Visibility – another long-time Subaru strength – remains very good here, aided when backing by a 180-degree rearview camera that can “see” both ways down a parking-lot aisle and includes a washer. We also really liked the 180-degree front-view camera offered on the Onyx Edition and Touring/Touring XT, which seems as though it would not only be useful in off-road work but also in city driving, such as when pulling up to an intersection or out of an alley.
Passenger space is especially good. Front seaters have plenty of headroom and legroom, and shorter folks may appreciate that the driver seat (at least the power seats we tested) go up really high. There’s equally good headroom in the rear seat, where my 5’9 frame fit easily behind a fully pushed-back front one, and getting in or out is a breeze.

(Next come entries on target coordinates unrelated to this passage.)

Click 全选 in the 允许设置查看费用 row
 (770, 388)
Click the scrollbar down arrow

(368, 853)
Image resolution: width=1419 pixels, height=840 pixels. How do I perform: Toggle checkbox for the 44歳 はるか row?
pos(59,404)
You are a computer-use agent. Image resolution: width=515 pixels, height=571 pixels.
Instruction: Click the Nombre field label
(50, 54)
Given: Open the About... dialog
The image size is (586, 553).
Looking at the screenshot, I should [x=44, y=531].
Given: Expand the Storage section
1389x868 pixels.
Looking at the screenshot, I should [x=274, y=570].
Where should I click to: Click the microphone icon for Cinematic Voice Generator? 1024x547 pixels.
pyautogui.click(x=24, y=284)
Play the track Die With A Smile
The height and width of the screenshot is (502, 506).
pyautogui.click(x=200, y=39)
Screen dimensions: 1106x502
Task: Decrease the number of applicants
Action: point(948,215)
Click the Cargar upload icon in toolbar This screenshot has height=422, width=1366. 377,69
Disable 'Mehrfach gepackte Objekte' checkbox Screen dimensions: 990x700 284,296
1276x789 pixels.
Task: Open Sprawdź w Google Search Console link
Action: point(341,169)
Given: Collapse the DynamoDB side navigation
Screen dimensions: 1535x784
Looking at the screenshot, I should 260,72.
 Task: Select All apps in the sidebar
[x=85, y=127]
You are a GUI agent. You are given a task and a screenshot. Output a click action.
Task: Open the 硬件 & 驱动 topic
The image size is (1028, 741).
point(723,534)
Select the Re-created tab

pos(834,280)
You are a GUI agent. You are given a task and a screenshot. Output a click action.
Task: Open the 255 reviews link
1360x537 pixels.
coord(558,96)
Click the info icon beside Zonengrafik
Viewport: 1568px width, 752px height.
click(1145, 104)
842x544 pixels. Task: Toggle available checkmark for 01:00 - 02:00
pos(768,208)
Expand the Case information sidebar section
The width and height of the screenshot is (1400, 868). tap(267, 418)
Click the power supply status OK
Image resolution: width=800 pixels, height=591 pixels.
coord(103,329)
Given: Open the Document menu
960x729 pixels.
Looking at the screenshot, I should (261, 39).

Interior storage is just OK. There’s a modest-size glovebox with 12-volt plug, 2-tier console box with 12-volt plug, two cupholders, a small forward console with Aux and two USB jacks, and small map pockets with cupholders in the doors.
We only drove models with the 11.6-inch touchscreen, which includes volume and tuning knobs, along with on-screen station-preset “buttons” that can display a mix of AM/FM/satellite stations. The Touring model driven also had a CD player with the slot in the console. Overall, this system scored high marks for clarity and ease of use.
While we consider the Outback a midsize car, Subaru labels it a midsize crossover. And that’s not out of line. It rivals many midsize 5-passenger crossovers for people and cargo space, and its 8.7 inches of ground clearance rivals them for snow and off-road capability. Meanwhile, its lower build aids both ride and handling, which seem to surpass those of most crossovers. Add to that all the features the Outback offers – and at reasonable prices – and the sixth generation of Subaru’s most popular vehicle comes out looking to be its best.